CAMBRIDGE, Mass., July 16, 2025 (GLOBE NEWSWIRE) -- Matlantis Inc., the U.S. hub of the materials‑discovery arm of Japan’s leading AI company Preferred Networks, Inc. (PFN), today announced a major update to its Matlantis™ universal atomistic simulator, and the opening of its office in Cambridge, Massachusetts for accelerating adoption of AI‑driven materials research across North America. The update introduces the new Version 8 of PFN’s proprietary AI technology named PFP (Preferred Potential), which enables researchers across industries to accelerate discovery, improve predictive performance, and unlock new frontiers in materials science with unprecedented levels of simulation accuracy.

PFP Version 8 marks a significant milestone as the first universal machine learning interatomic potential (MLIP) to be trained with datasets developed with a new method called r2SCAN (restored-regularized strongly constrained and appropriately normed) functional. PFP versions up to 7 relied on datasets generated with a method called PBE (Perdew-Burke-Ernzerhof) functional, which has also been widely adopted by MLIPs other than PFP. It is known, however, that PBE has certain limitations in simulation accuracy—how closely computer-based simulations of materials' behavior align with real-world experimental results.

The introduction of the r2SCAN method is the culmination of PFN's continuous efforts over the past couple of years to overcome the accuracy limitations of the PBE-based approach. Developing training datasets with the r2SCAN method is more computationally intensive, requiring three to five times the computing time compared to the PBE method. However, because PFP Version 8 is now trained with the datasets built with r2SCAN as well as PBE, Matlantis users can achieve up to doubled the simulation accuracy in the same timeframe as the previous version.
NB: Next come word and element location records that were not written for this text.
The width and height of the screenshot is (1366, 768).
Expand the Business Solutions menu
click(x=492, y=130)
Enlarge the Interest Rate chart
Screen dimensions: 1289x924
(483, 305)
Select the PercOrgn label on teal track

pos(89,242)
“This update represents a significant breakthrough,” said Daisuke Okanohara, CEO of Matlantis. “In 2021, we were the world’s first to launch a commercial simulator using a universal MLIP, and now our simulator, Matlantis, is the first globally to incorporate r2SCAN that ensures high simulation accuracy. We believe this will further pave the way for the era of computer-based materials discovery. We will continue to support researchers in North America and the rest of the world to discover innovative and sustainable new materials.”

Jointly invested by PFN and ENEOS, Japan’s largest energy company, and Mitsubishi Corporation, Matlantis has already been used by over 100 industrial and academic leaders worldwide since its launch in July 2021. Today, Matlantis is among the first commercially available AI‑powered platforms purpose‑built for atomistic simulation at industrial scale—offering a single MLIP that spans 96 elements (from hydrogen to curium) and delivers DFT (density functional theory)‑level accuracy up to 20 million times faster.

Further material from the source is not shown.